▶ _TASK ITEM_
The reply should hold only the lines from the one with "Image resolution: width=954" through the end of the data, each given exactly.

▶ _LISTED RECORDS_
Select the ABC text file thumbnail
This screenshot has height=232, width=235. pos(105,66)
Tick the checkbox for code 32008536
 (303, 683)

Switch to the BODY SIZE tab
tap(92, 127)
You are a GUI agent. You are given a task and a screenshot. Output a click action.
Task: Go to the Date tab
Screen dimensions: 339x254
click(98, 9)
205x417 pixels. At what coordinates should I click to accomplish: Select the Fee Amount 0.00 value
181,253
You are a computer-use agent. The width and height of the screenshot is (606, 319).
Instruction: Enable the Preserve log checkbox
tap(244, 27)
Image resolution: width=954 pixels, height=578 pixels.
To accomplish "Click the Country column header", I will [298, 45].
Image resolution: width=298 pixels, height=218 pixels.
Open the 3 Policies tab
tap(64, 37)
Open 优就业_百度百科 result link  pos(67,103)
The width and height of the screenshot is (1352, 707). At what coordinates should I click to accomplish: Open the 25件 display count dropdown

▶ _RESULT BELOW_
Image resolution: width=954 pixels, height=578 pixels.
To accomplish "Click the Country column header", I will [298, 45].
Image resolution: width=298 pixels, height=218 pixels.
Open the 3 Policies tab
tap(64, 37)
Open 优就业_百度百科 result link  pos(67,103)
The width and height of the screenshot is (1352, 707). At what coordinates should I click to accomplish: Open the 25件 display count dropdown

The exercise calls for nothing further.